** start **

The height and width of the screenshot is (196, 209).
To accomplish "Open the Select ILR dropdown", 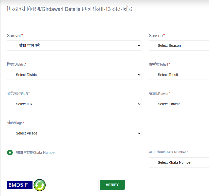I will pyautogui.click(x=74, y=104).
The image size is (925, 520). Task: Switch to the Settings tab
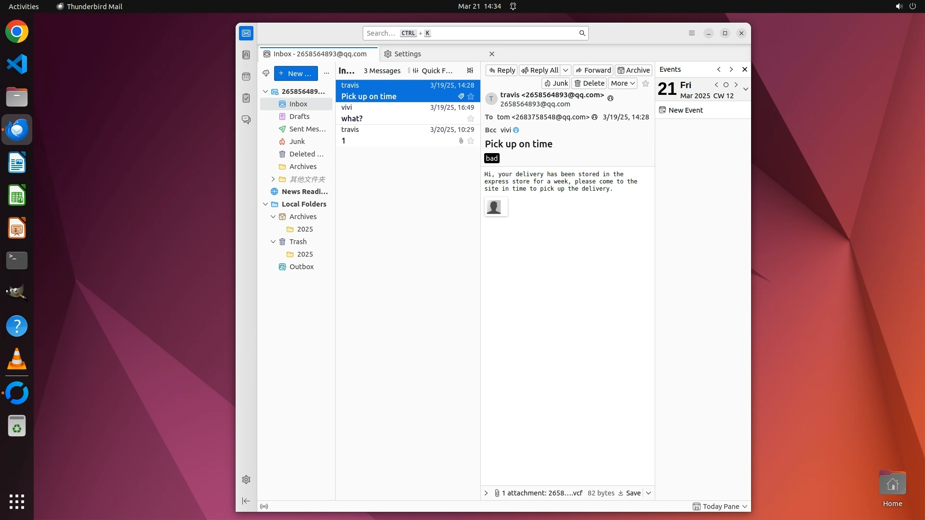[408, 54]
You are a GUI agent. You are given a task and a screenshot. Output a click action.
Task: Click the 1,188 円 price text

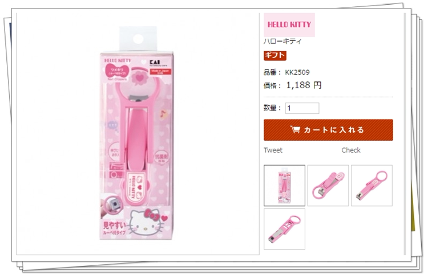304,85
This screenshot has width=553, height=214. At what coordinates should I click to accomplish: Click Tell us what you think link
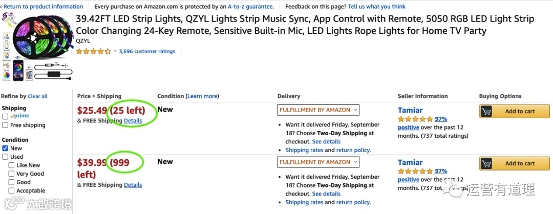(x=376, y=7)
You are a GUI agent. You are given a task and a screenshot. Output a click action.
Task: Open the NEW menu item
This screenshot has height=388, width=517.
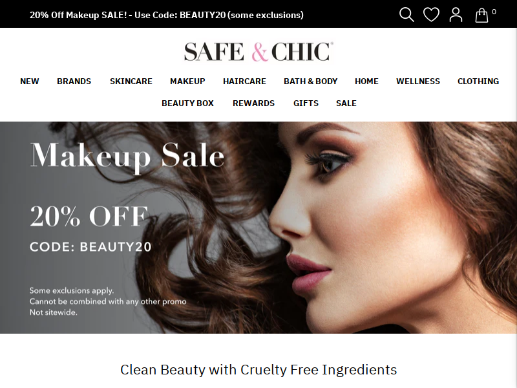point(30,81)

** end **

Exercise description:
Could you set out the records as a Markdown table with the columns No. and Text, starting at the line that has "This screenshot has width=553, height=214." and stopping at the end of the records, with blank lines skipped and the pictures left out?

Answer to the problem:
| No. | Text |
|---|---|
| 1 | This screenshot has width=553, height=214. At what coordinates should I click to accomplish: Click Tell us what you think link |
| 2 | (x=376, y=7) |
| 3 | You are a GUI agent. You are given a task and a screenshot. Output a click action. |
| 4 | Task: Open the NEW menu item |
| 5 | This screenshot has height=388, width=517. |
| 6 | point(30,81) |